If Barra felt insulted at being so interrupted, he didn’t give any indication; some of the younger men present outside the mosque had gone to school with him and remembered his short temper of those days. “ ‘Do that again and they’ll be tracing you in chalk!’ was what he would say when provoked as a schoolboy,” Rashid Uddin the left-handed would recall later. “But that was no more extreme than anything the rest of us said.

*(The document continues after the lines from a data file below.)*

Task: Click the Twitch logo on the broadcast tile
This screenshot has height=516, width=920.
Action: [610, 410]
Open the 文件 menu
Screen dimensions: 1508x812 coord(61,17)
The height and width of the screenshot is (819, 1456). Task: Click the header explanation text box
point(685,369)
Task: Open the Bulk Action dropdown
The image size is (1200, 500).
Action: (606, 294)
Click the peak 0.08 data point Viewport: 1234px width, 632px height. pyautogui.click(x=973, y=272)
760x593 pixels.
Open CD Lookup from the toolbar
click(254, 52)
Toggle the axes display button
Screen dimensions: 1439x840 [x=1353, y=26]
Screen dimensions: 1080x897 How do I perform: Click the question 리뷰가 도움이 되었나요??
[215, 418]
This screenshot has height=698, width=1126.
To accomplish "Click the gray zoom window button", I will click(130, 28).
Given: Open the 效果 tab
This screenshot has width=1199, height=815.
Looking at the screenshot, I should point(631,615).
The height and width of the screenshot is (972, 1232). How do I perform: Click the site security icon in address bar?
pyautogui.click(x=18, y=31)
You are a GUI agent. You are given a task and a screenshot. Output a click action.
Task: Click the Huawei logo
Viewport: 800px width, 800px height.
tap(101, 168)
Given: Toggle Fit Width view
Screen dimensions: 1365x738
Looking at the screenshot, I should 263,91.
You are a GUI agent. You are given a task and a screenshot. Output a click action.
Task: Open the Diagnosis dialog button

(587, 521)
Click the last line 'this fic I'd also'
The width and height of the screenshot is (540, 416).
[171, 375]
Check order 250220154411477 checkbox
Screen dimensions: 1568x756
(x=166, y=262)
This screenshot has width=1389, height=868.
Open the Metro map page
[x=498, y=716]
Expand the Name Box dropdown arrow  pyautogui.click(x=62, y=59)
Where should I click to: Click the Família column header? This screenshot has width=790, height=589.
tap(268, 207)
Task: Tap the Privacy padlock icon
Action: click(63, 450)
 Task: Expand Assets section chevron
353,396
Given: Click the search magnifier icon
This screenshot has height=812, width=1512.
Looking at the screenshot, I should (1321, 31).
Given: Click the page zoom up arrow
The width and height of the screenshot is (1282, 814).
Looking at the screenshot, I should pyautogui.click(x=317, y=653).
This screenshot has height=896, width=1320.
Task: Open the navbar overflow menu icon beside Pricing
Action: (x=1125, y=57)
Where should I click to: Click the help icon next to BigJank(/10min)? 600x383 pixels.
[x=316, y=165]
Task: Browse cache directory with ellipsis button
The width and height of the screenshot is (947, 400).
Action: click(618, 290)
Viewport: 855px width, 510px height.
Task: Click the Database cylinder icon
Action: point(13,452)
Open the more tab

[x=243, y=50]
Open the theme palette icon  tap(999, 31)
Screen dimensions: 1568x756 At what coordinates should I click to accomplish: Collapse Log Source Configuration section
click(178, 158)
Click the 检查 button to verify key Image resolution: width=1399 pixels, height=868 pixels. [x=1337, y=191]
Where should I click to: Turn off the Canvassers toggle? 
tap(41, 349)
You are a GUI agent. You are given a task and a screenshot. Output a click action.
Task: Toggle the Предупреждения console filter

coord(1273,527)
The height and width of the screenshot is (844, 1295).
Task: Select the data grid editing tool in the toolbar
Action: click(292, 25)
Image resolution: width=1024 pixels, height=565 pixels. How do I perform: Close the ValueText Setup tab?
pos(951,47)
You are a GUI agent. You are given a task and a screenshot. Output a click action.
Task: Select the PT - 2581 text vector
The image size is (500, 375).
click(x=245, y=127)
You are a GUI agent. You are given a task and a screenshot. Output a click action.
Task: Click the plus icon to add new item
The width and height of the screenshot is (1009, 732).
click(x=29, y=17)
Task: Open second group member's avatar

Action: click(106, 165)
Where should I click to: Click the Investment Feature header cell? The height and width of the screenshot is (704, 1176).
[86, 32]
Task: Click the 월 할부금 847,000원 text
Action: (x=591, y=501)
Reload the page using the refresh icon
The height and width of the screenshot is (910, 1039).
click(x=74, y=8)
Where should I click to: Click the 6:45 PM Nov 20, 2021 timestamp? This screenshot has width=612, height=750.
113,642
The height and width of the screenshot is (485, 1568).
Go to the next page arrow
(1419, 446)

Youth provokes you into picking fights with everything in life.”

That hour, no one was sure whether Chanda’s brother was aware of the fact that, at the barber’s shop last week, Naveed Jamil—the man who had cut him off just now, and more or less referred to him as “shameless” to his face—had said that Barra’s wife was not a virgin on the wedding night, that she was split well before the “night of breakage.” Every gathering in this neighbourhood is full of such broken glass—a person has to pick his way carefully across resentments, allegations, slights to honour and virtue. Naveed Jamil had many years ago wanted to marry Chanda but her parents had turned him down: his lowly origins were said by many to be the chief obstacle—his father had been a hookah mender in Cheechokimalyan.

Barra left the mosque’s vicinity and was seen walking along the road with the cherry trees. Kiran’s house was situated in that direction. He had known for some time that the Sikh woman was Chotta’s secret lover, but he hadn’t broached the subject with him. And since he had never had the occasion to talk to Kiran, he began to feel awkward as he neared the house because the nights she shared with his brother were a secret, and she’d be embarrassed to know that he was aware of them; she could also turn aggressive out of fear of exposure and accuse him of trying to tarnish a decent woman’s name. She was a Sikh, after all, and their women were known for a certain earthy spiritedness. Some people in the Muslim community were aware of the clandestine love-affair, and hoped that Chotta would do the right thing and ask Kiran to convert to Islam and marry her. They—and Chotta himself—saw nothing in common between his secret nights with a woman he was not married to and Chanda setting up home with Jugnu. “I am a sinner,” Chotta had said in the past, regarding his fondness for alcohol, “but I am not an apostate. I
know
I am sinning. That’s the difference.”

As things turned out, Barra didn’t have to knock on Kiran’s door. A dark-blue wave of peacocks ran towards him from behind with their dot-of-oil-on-water’s-surface tail feathers in disarray. He stopped and turned around. The birds were being scattered by Chotta, who was running towards him, out of breath. He arrived, pale as death, and grabbed him by the upper arm.